SECTION 2.10.Action Without Meeting.

Unless otherwise provided in the Certificate of Incorporation, any action required to be taken at any annual or special meeting of stockholders of the Corporation, or any action which may be taken at any annual or special meeting of such stockholders, may be taken only with regards to an action that has been earlier approved by the Board, without a meeting, without prior notice and without a vote, if a consent in writing, setting forth the action so taken and earlier approved by the Board, shall be signed by the holders of outstanding stock having not less than the minimum number of votes that would be necessary to authorize or take such action at a meeting at which all shares entitled to vote thereon were present and voted. Every written consent purporting to take or authorizing the taking of corporate action and/or related revocations (each such written consent and related revocation is referred to in this SECTION 2.10 as a “Consent”) shall bear the date of signature of each stockholder who signs the Consent, and no Consent shall be effective to take the corporate action referred to therein unless, within 60 days of the earliest dated Consent delivered in the manner required by this SECTION 2.10, Consents signed by a sufficient number of stockholders to take such action are so delivered to the Corporation and not revoked.

A consent shall be delivered to the Corporation by delivery to its registered office in the State of Delaware, its principal place of business, or an officer or agent of the Corporation having custody of the book in which proceedings of meetings of stockholders are recorded. Delivery to the Corporation’s registered office shall be made by hand or by certified or registered mail, return receipt requested.

In the event of the delivery to the Corporation of a Consent, the Secretary shall provide for the safe-keeping of such Consent and shall promptly conduct such ministerial review of the sufficiency of the Consents and of the validity of the action to be taken by stockholder consent as the Secretary deems necessary or appropriate, including, without limitation, whether the holders of a number of shares having the requisite voting power to authorize or take the action specified in the Consent have given consent; provided, however, that if the corporate action to which the Consent relates is the removal or replacement of one or more members of the Board, the Secretary shall promptly designate two persons, who shall not be members of the Board, to serve as inspectors with respect to such Consent and such inspectors shall discharge the functions of the Secretary under this SECTION 2.10. If after such investigation the Secretary or the inspectors (as the case may be) shall determine that the Consent is valid and that the action therein specified has been validly authorized, then that fact shall forthwith be certified on the records of the Corporation kept for the purpose of recording the proceedings of meetings of stockholders, and the Consent shall be filed in such records, at which time the Consent shall become effective as stockholder action. In conducting the investigation required by this SECTION 2.10, the Secretary or the inspectors (as the case may be) may, at the expense of the Corporation, retain special legal counsel and any other necessary or appropriate professional advisors, and such other personnel as they may deem necessary or appropriate to assist them, and shall be fully protected in relying in good faith upon the opinion of such counsel or advisors.
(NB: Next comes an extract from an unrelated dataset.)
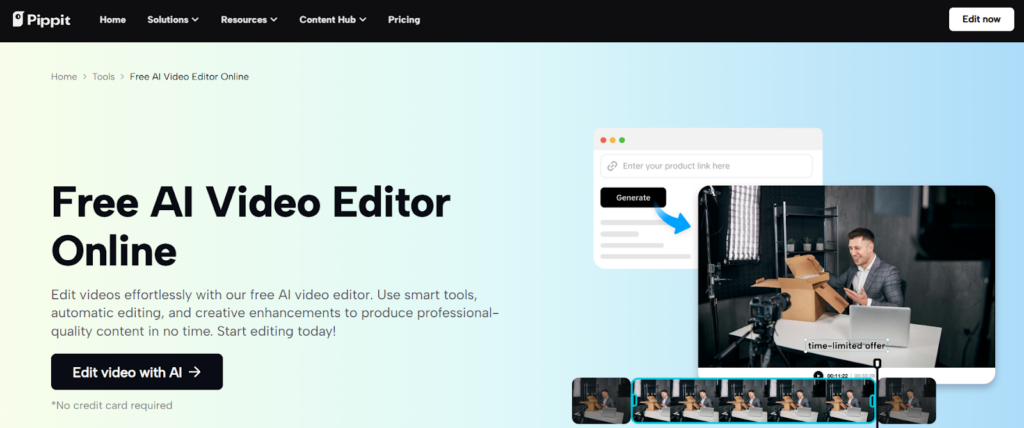Expand the Solutions dropdown menu
The height and width of the screenshot is (428, 1024).
tap(172, 20)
Prompt notice of the taking of the corporate action without a meeting by less than unanimous written consent shall be given to those stockholders who have not consented in writing.

ARTICLE III: BOARD OF DIRECTORS
SECTION 3.1.General Powers.

Subject to any requirements in the Certificate of Incorporation, these bylaws, or of the DGCL as to action which must be authorized or approved by the stockholders, any and all corporate powers shall be exercised by or under the authority of, and the business and affairs of the Corporation shall be under the direction of, the Board to the fullest extent permitted by law.

SECTION 3.2.Number and Term of Office.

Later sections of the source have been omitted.